Ao mesmo tempo em que se aproxima o momento de o Supremo Tribunal Federal (STF) julgar a constitucionalidade de um decreto do presidente Jair Bolsonaro que pode segregar as crianças com deficiência em classes especiais, o ministro da Educação, Milton Ribeiro, defendeu a medida e voltou a atacar o ensino inclusivo. Ele afirmou, em entrevista à rádio Jovem Pan, que o governo federal não quer o “inclusivismo” dessas crianças nas escolas. A fala foi criticada por autoridades e especialistas.
“Nós não queremos o inclusivismo. Criticam essa minha terminologia, mas é essa mesma que eu continuo a usar”, afirmou. Segundo ele, existem crianças com deficiências que conseguem conviver e socializar quando são inseridas em uma sala de aula com colegas que não têm o mesmo problema, mas 12% dessas crianças “não têm condições de conviver ali”.
“Isso não quer dizer que eu estou excluindo, que eu estou usando de discriminação. Eu estou olhando não apenas para a criança que é objeto do meu cuidado, mas para as outras crianças que vão ter dificuldades de aprender, porque, geralmente, as professoras não têm a capacitação necessária para cuidar de pessoas com determinado tipo de deficiência”, justificou o ministro na entrevista.
Entre esses 12%, estariam crianças cegas, surdas e com alguns graus de autismo. “Temos algumas crianças que têm problemas de visão; elas não podem estar na mesma classe. Imagina uma professora de geografia (falar) “aqui é o Rio Amazonas” para uma criança que tem deficiência visual. Têm outras que são surdas, por exemplo. Então, há uma gama de crianças, têm alguns graus de autismo e tem um grupo que a gente esquece que são os superdotados, que também estão nesse grupo, que precisam de uma atenção especial”, afirmou.
Princípio
Especialistas ressaltam que a educação inclusiva é um princípio constitucional e que se trata de uma política importante tanto para os deficientes como para as outras crianças. “Temos inúmeras leis e uma fundamentação legal que ampara essas crianças para que elas estejam no contexto regular de ensino. A opinião do ministro é totalmente incoerente, vai contra tudo que é proposto na nossa lei e segrega e exclui essas pessoas”, criticou a psicopedagoga Fabiane Favarelli Navega, especialista em educação inclusiva há 21 anos.

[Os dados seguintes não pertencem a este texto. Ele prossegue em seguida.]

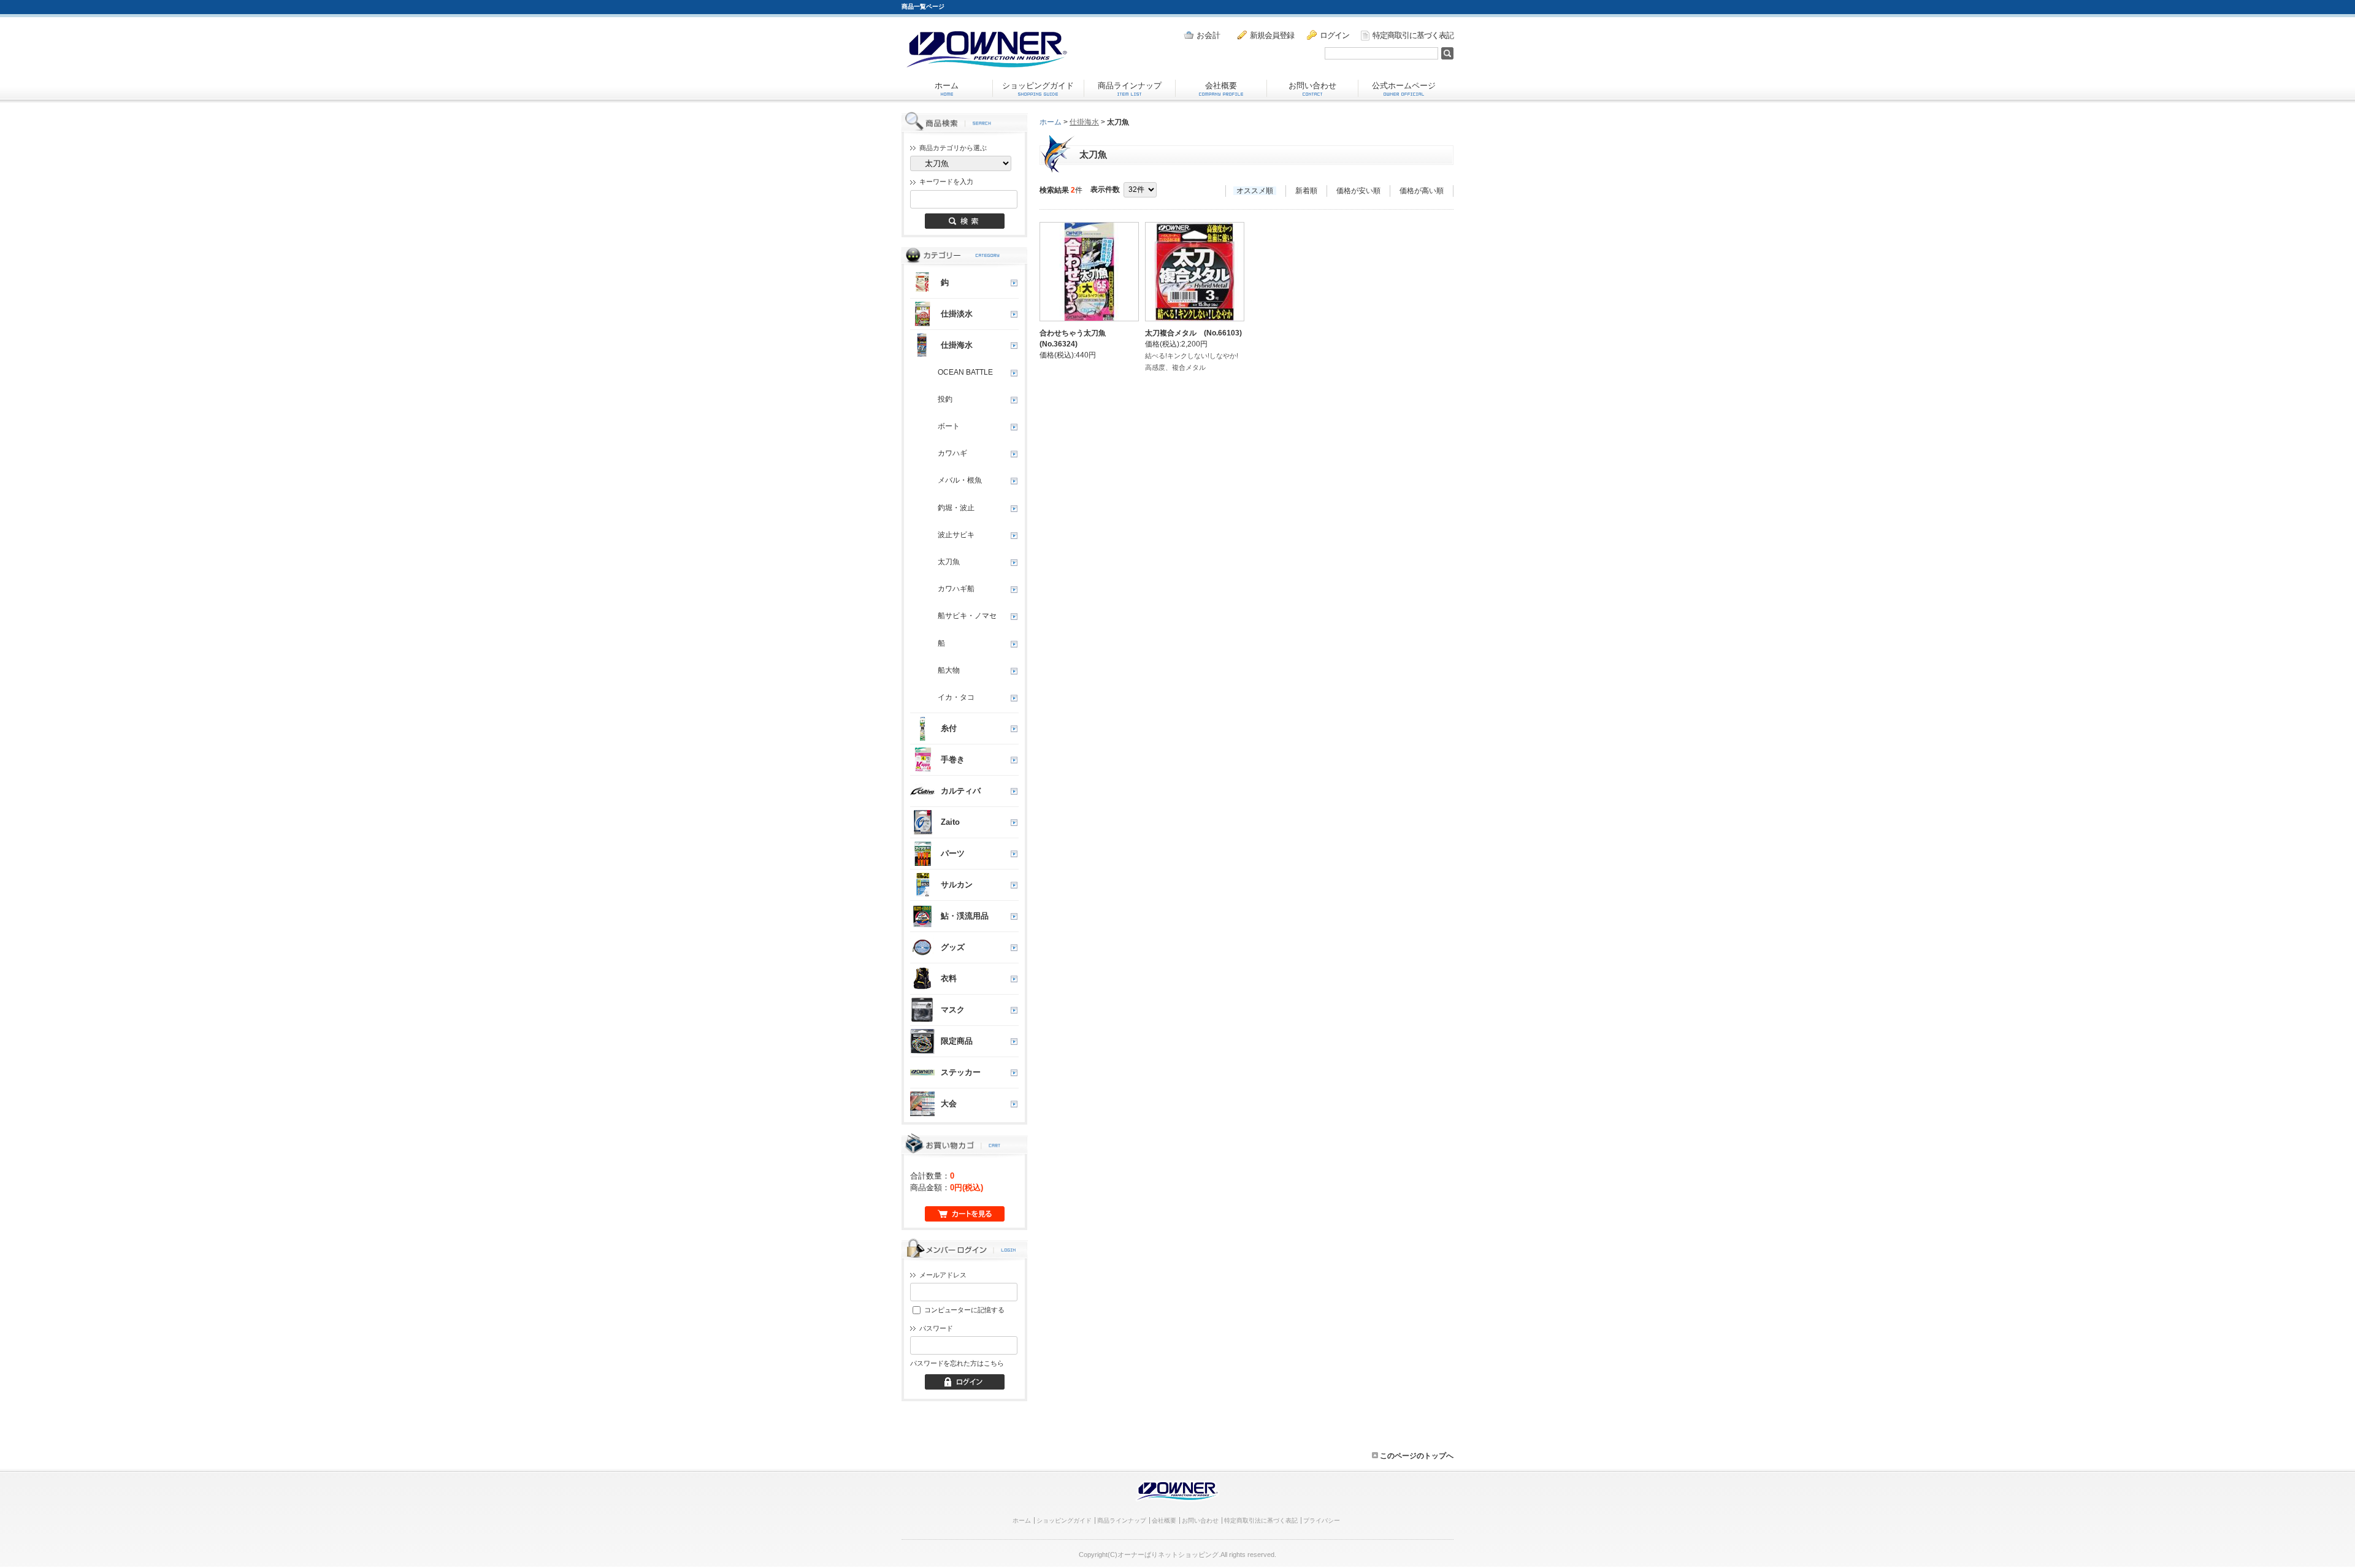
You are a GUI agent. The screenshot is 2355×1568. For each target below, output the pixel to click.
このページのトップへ (1415, 1455)
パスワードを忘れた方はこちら (956, 1363)
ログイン (1334, 35)
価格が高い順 (1422, 190)
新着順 (1306, 190)
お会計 (1208, 35)
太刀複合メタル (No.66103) (1193, 333)
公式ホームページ (1404, 85)
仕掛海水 (1084, 122)
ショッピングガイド (1038, 85)
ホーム (947, 85)
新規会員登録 (1272, 35)
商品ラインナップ (1130, 85)
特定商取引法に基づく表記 (1261, 1520)
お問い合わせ (1312, 85)
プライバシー (1321, 1520)
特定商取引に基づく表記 (1413, 35)
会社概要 (1221, 85)
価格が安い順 (1358, 190)
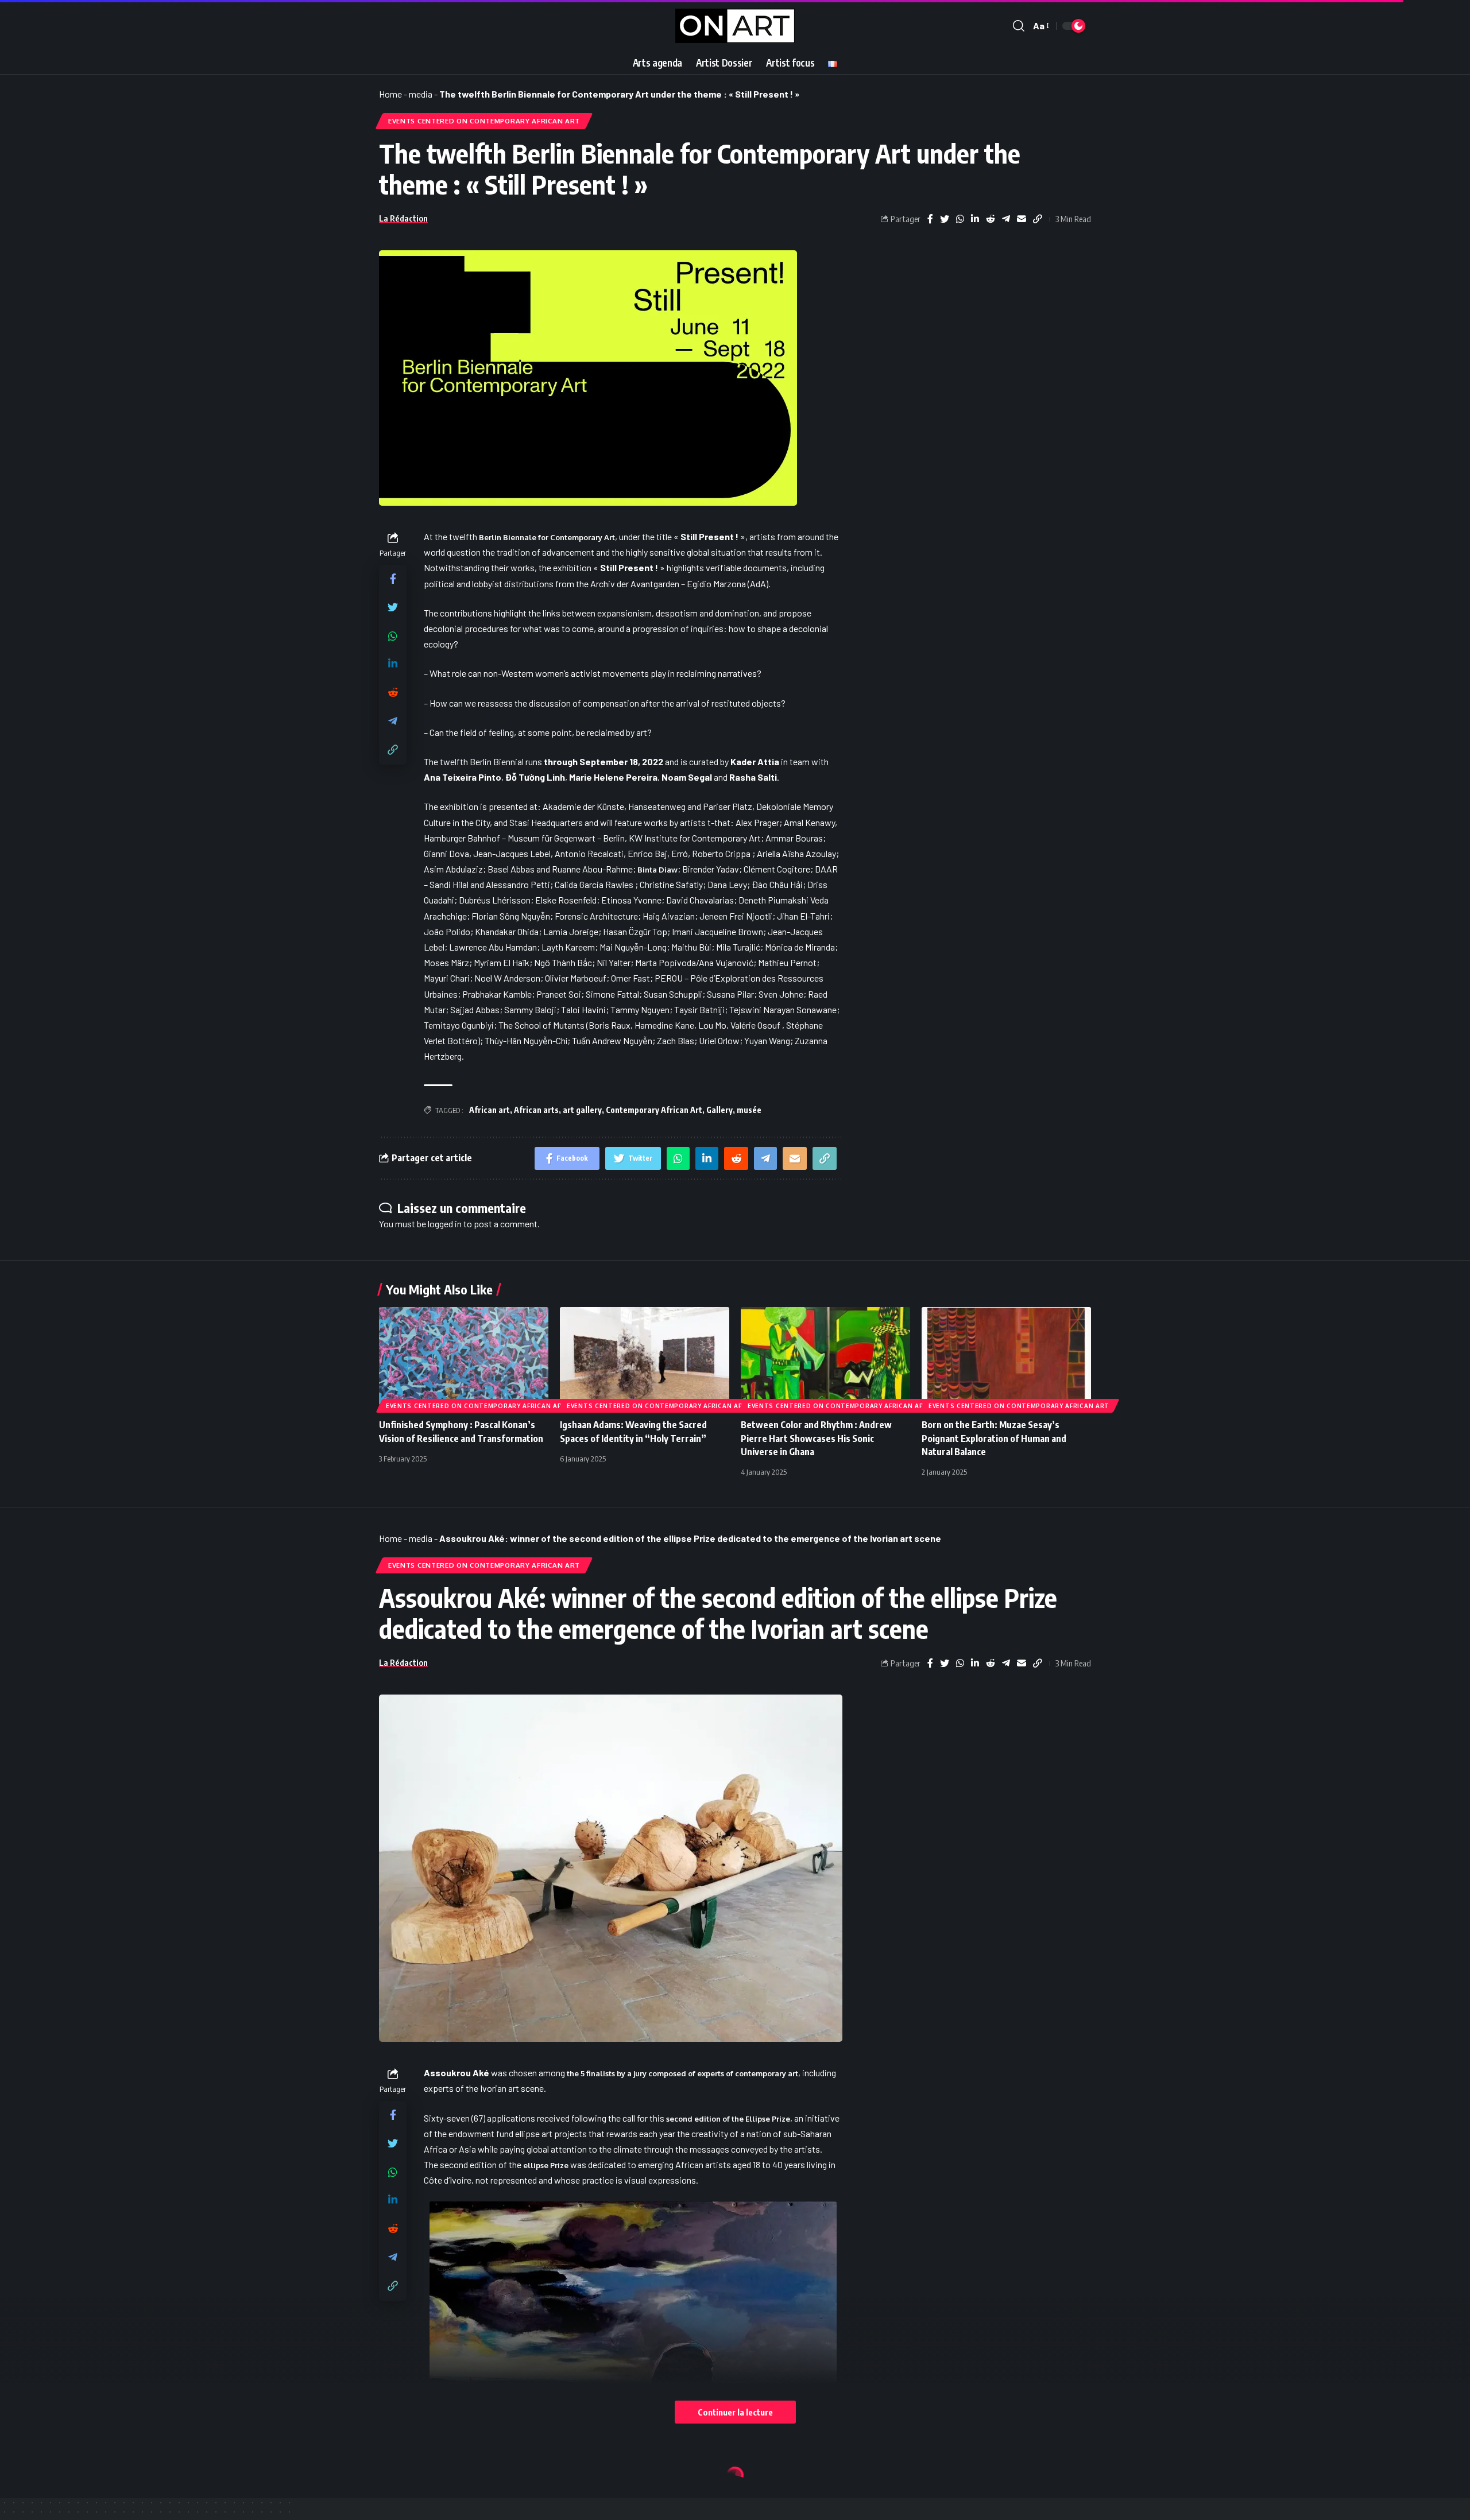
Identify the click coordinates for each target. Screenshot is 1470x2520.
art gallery (582, 1110)
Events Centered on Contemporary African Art (484, 121)
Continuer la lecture (735, 2412)
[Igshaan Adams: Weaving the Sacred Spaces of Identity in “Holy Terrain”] (644, 1358)
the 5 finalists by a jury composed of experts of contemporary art (682, 2073)
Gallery (719, 1110)
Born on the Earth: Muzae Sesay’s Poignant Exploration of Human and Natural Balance (994, 1438)
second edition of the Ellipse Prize (728, 2118)
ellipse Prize (545, 2165)
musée (749, 1110)
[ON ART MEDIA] (735, 26)
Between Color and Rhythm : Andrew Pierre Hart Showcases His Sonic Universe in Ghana (816, 1438)
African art (489, 1110)
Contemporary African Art (654, 1110)
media (420, 93)
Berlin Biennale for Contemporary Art (547, 537)
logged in (445, 1223)
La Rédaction (403, 218)
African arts (536, 1110)
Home (390, 93)
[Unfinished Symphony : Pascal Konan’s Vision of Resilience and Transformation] (463, 1358)
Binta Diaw (657, 869)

O Plano Nacional de Educação (PNE) especifica como meta a educação especial inclusiva para a população de quatro a 17 anos com deficiência, transtornos do espectro autista e altas habilidades/superdotação. E, segundo o Censo Escolar de 2020, realizado pelo Instituto Nacional de Estudos e Pesquisas Educacionais Anísio Teixeira (Inep), verifica-se que o percentual de matrículas de alunos incluídos em classes comuns aumentou gradativamente ao longo dos anos. Em 2016, o percentual de estudantes integrados era de 89,5% e, em 2020, passou para 93,3%.
Mas a nova Política Nacional de Educação Especial (PNEE), proposta pelo governo federal por meio de decreto do ano passado, pode mudar isso. O governo federal pretende que estados e municípios devem oferecer “instituições de ensino planejadas para o atendimento educacional aos educandos da educação especial que não se beneficiam, em seu desenvolvimento, quando incluídos em escolas regulares inclusivas e que apresentam demanda por apoios múltiplos e contínuos”.
O decreto foi contestado pelo PSB, que pediu ao STF sua suspensão, afirmando que a proposta é discriminatória. Ontem, o STF realizou o segundo dia de audiência pública para discutir a Ação Direta de Inconstitucionalidade (ADI) apresentada à Corte. Ao abrir a sessão, o ministro Dias Toffoli afirmou que a finalidade do debate era avaliar o impacto da inclusão de pessoas com deficiência nas diversas áreas da sociedade.